Text extract
○ ○ ○
Turn the copy-pasted code into a loop

Note that their is slightly different logic in the last section of code above and that is reflected in this second version

def monkey_coconuts1(sailors=5):
    "Parameterised the number of sailors using an inner loop"
    nuts = sailors
    while True:
        n0, wakes = nuts, []
        for sailor in range(sailors):
            portion, remainder = divmod(n0, sailors)
            wakes.append((n0, portion, remainder))
            if portion <= 0 or remainder !=1:
                nuts += 1
                break
            n0 = n0 - portion - remainder
        else:
            portion, remainder = divmod(n0, sailors)
            wakes.append((n0, portion, remainder))
            if portion <= 0 or remainder !=0:
                nuts += 1
                continue
            break
    return nuts, wakes
 
nuts, wake_stats = monkey_coconuts1(sailors=5)
print('\n##', monkey_coconuts1.__doc__)
print("Initial nut count =", nuts)
print("On each waking, the nuts, portion taken, and monkeys share are:\n ", 
      wake_stats)

Output:

## Parameterised the number of sailors using an inner loop
Initial nut count = 3121
On each waking, the nuts, portion taken, and monkeys share are:
  [(3121, 624, 1), (2496, 499, 1), (1996, 399, 1), (1596, 319, 1), (1276, 255, 1), (1020, 204, 0)]

Fold in the logic for the morning division

The code for the morning is similar to the code for each sailors nightly excursion except that there is no remainder for the monkey. This last procedural code version folds this last case into the loop with extra logic around the remainder checking.

I also take the opportunity to solve the case of there being six sailors not five.

def monkey_coconuts2(sailors=5):
    "Parameterised the number of sailors using an inner loop including the last mornings case"    
    nuts = sailors
    while True:
        n0, wakes = nuts, []
        for sailor in range(sailors + 1):
            portion, remainder = divmod(n0, sailors)
            wakes.append((n0, portion, remainder))
            if portion <= 0 or remainder != (1 if sailor != sailors else 0):
                nuts += 1
                break
            n0 = n0 - portion - remainder
        else:
            break
    return nuts, wakes
 
if __name__ == "__main__":
    for sailors in [5, 6]:
        nuts, wake_stats = monkey_coconuts2(sailors)
        print('\n##', monkey_coconuts2.__doc__)
        print("For %i sailors the initial nut count is %i" % (sailors, nuts))
        print("On each waking, the nut count, portion taken, and monkeys share are:\n ", 
              ',\n  '.join(repr(ws) for ws in wake_stats))

Output:
## Parameterised the number of sailors using an inner loop including the last mornings case
For 5 sailors the initial nut count is 3121
On each waking, the nut count, portion taken, and monkeys share are:
  (3121, 624, 1),
  (2496, 499, 1),
  (1996, 399, 1),
  (1596, 319, 1),
  (1276, 255, 1),
  (1020, 204, 0)
○ ○ ○
Data
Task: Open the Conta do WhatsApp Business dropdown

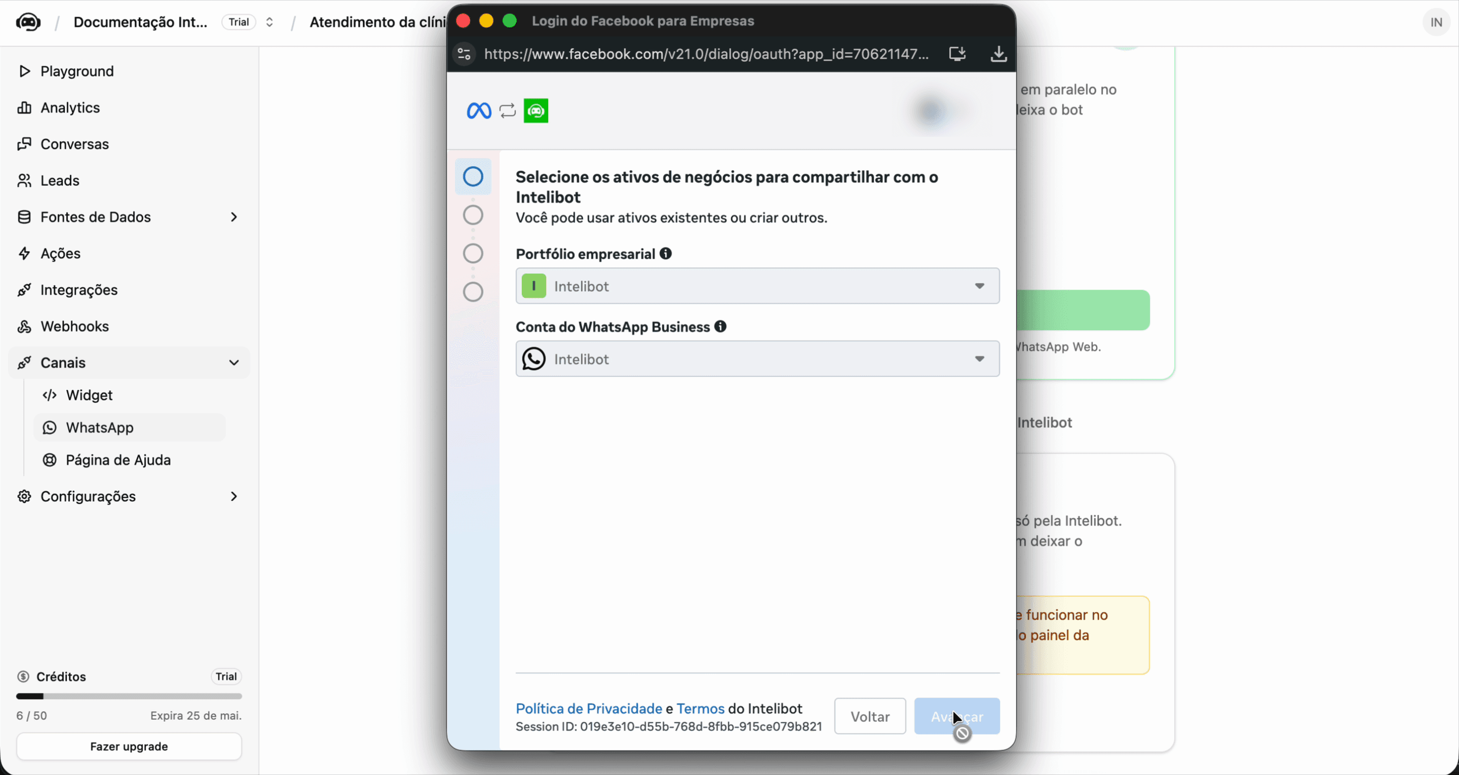Action: tap(757, 359)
○ ○ ○
What you will do
Reproduce the passage of the sailors-and-coconuts text between "Fold in the" and "sailors not five.", inclusive. The lines have no role in this work.

Task response
Fold in the logic for the morning division

The code for the morning is similar to the code for each sailors nightly excursion except that there is no remainder for the monkey. This last procedural code version folds this last case into the loop with extra logic around the remainder checking.

I also take the opportunity to solve the case of there being six sailors not five.